Citou o Presidente da República um trecho da carta datada de Paris em 28 de janeiro de 1890, dirigida a Oliveira Martins, que constitui um testemunho simbólico, onde sentimos ainda como Eça de Queiroz não seria indiferente a este reconhecimento. Daí a ligação das duas ocasiões – a do aplauso popular e a da confissão do mestre. A propósito de umas eventuais intrigas sobre o consulado de Paris, com epicentro no famigerado visconde de Faria, Eça pedia ao seu amigo que cuidasse de garantir a continuidade no consulado da cidade-luz, porém acrescentava: “Isto não quer dizer que eu não tenha desejo de recolher à minha Pátria; mas isso é difícil, por questões orçamentais, e a ficar na carreira, então desejo ficar em Paris. Se Vocês, todavia, homens poderosos, pudessem arranjar aí um nicho ao vosso amigo há tantos anos exilado, teríeis feito obra amiga e santa! Era necessário, porém, descobrir o nicho! E depois, arranjar do nosso bom amigo, o Rei, que eu fosse plantado no nicho! E dizer que, se eu, tivesse nascido dos Pirenéus para cá, e dado romances ao Petit Journal possuiria talvez 60.000 francos de renda”… Havia, no fundo, uma ligação íntima ao torrão natal e à nossa gente. E falando nas Notas Contemporâneas a propósito da demanda artificial de grandes homens que havia em França, Eça reconhecia que em qualquer escolha “a demonstração fica sujeita a dúvidas, a contestações, a protestos. Fica sobretudo incompreendida pela multidão”. Contudo, na distinção dos melhores, havia a exceção de Vítor Hugo, “pelo menos, é um grande homem – que não necessita demonstração”. E é disso que se trata no caso do nosso grande romancista.
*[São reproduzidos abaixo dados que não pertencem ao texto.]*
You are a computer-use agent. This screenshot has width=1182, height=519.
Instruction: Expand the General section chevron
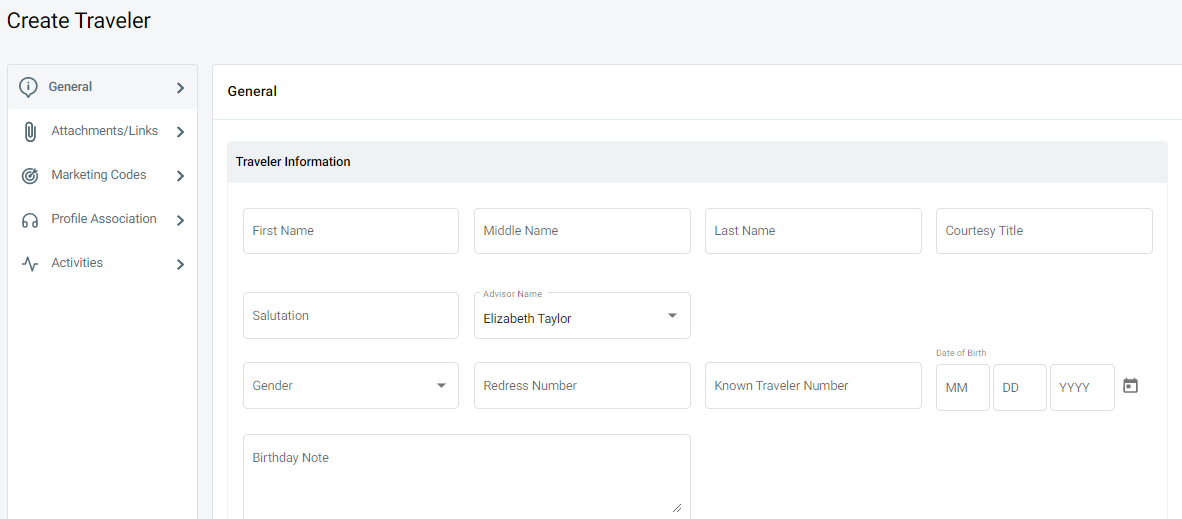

Ele, melhor que ninguém, usou da ironia para distinguir o trigo do joio, e isso não se esquece quando se fala dos melhores, sabendo-se que a sociedade envolve todos, incluindo as respetivas caricaturas, os Acácios, os Pachecos e os Abranhos, dos quais não se conhecia obra, mas apenas inefável talento. O contexto da carta era o do Ultimato inglês, na sequência do Mapa Cor-de-Rosa, momento dramático da vida nacional, e a Eça parecia-lhe que o País acordava estremunhado e olhava em redor procurando um caminho. E Eça de Queiroz foi uma personalidade atenta, que, com espírito positivo, desejava que Portugal singrasse. A atualidade queiroziana está assim na sua obra, que importa ler e reler, e no retrato crítico e rigoroso da sociedade com os seus defeitos e qualidades que importa apurar, para sermos melhores.